You can't have an an infinitely long key. Eventually the decripting process slows everything down to nothing.
Short and simple: yes.

Though the question is how relevant this is. Likely SSH will have moved to something more secure years before any quantum computer with sufficient computing power will become available.

Because that's the thing these scare-stories don't tell you: While the progress in quantum computing is moving very slowly, in recent years the progress in post quantum cryptography has been very fast.

A quantum computer with threatinging amounts of qubits could already exist as a secret military project today.
Quantum fintech is going to make blockchain fintech look like child’s play.
You can't make statements like that without elaborating on what quantum computing can possibly provide.
Two examples off the top of my head: 1. Instantaneous stock transactions from anywhere in the world. (quantum communication/entanglement) Offers a substantial RTT improvement on current trading systems.

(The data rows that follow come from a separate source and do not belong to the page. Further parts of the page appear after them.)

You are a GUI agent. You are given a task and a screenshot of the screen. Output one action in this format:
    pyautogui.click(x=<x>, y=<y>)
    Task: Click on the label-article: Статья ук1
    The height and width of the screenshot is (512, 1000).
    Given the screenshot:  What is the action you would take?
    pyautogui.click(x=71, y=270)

2. High frequency trading based on quantum prediction algorithms. (Quantum information theory) May provide for HFT algorithms capable of producing predictions based on an exponential number of information streams. E.g. imagine making future investment decisions based on _all_ trades that happen in a span of time.

@ me if you decide make a company to do either of these things.

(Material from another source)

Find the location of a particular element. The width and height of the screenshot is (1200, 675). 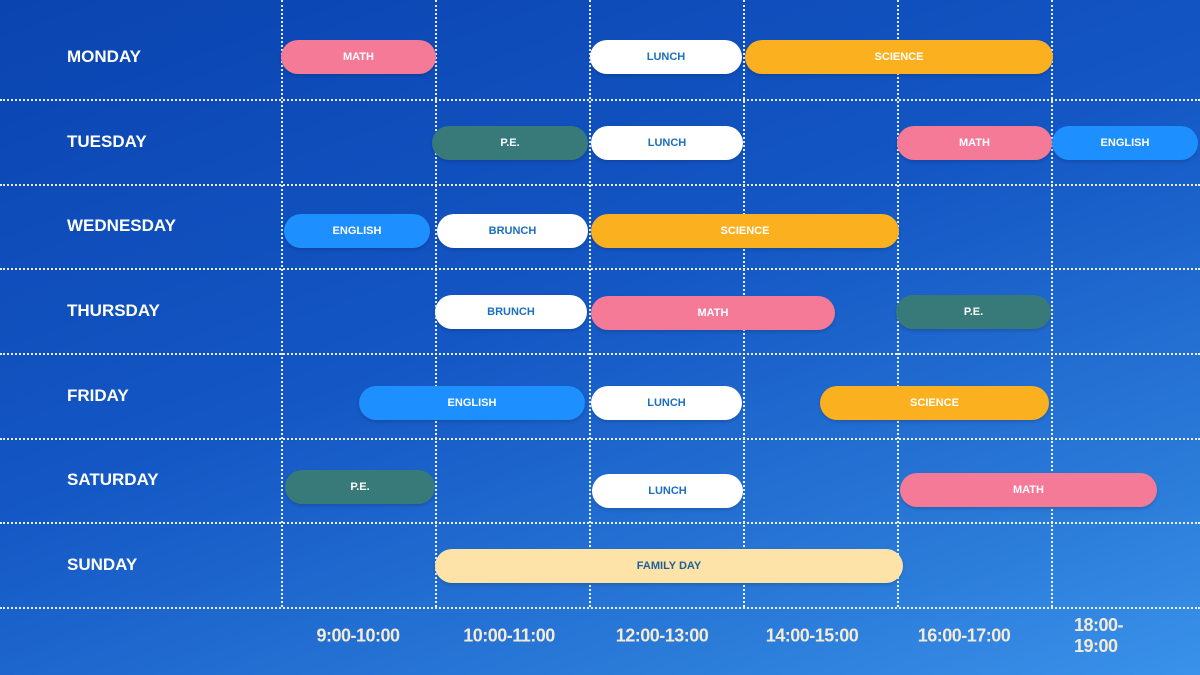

> High frequency trading based on quantum prediction algorithms. (Quantum information theory)

...???

Entanglement doesn't allow communication.
I'd have to say that the blockchain would just go quantum too. NBD
We can expect a flood of quantum fintech machine learning PhDs in couple of years.
I think you accidentally missed the word "blockchain" somewhere.
Don't need quantum fintech for that, "blockchain fintech" is already rubbish.
Question: I get that QC can break some cryptosystems, but can it break all known cryptosystems?
To our knowledge, it cannot. It would be extremely surprising if it could.

However, it can reduce the difficulty of a generic brute force search

https://en.wikipedia.org/wiki/Grover%27s_algorithm

But it only reduces the effective key length by 2. Which, although amazing, has a fairly straightforward response. Double your key length beyond what was previously viewed as 'intractable'.

Nothing can break a one time pad, used for the super secure stuff.
They break all widely used public key encryption systems (RSA, DH, ECC-based). There are post-quantum systems, but none of them are in widespread use yet.

Symmetric encryption systems are weakened, but can easily be made quantum safe by increasing the key size.

No, they aren't.

You can't remotely disarm nuclear weapons or protect an entire industry by switching algorithms.

They are a problem, and we should prepare for them, but they aren't apocalyptic.

Unlike nuclear weapons, a quantum computer is only dangerous if people don't know you have one.

There are a number of ways of dealing with the security issues posed by quantum computers; most of them involve simply increasing the key length of your encryption keys.

However, if people don't think you have a quantum computer, or you're able to make it better faster than expected, they won't change their behavior and so you have a fixed target.

It's not clear that quantum computers are even all that magical. At least we know they are no more powerful than a Turing machine.
Second sentence: "Now that the technology is moving from research to practice"

No such thing is happening. We're still in the state of "we're waiting for someone to actually show that quantum computers can do anything at all faster than a classical computer". Yeah, it's probably gonna happen in the not so far future, yeah, there's progress. But saying anything is moving "to practice" is absurd at this point.

This is not news, it's an advertisement.

It's all fluff, vague nonsense about what quantum computers might supposedly do, and mostly wrong. The implied assumption is that a quantum computer can solve any NP problem in polynomial time, and that doesn't seem likely. And then, all of a sudden, the purpose of this nonsense becomes clear:

> For its part, ISARA has developed a new method of creating a compound or hybrid digital certificate

This is followed by lots of marketing buzzwords. Disgusting, really.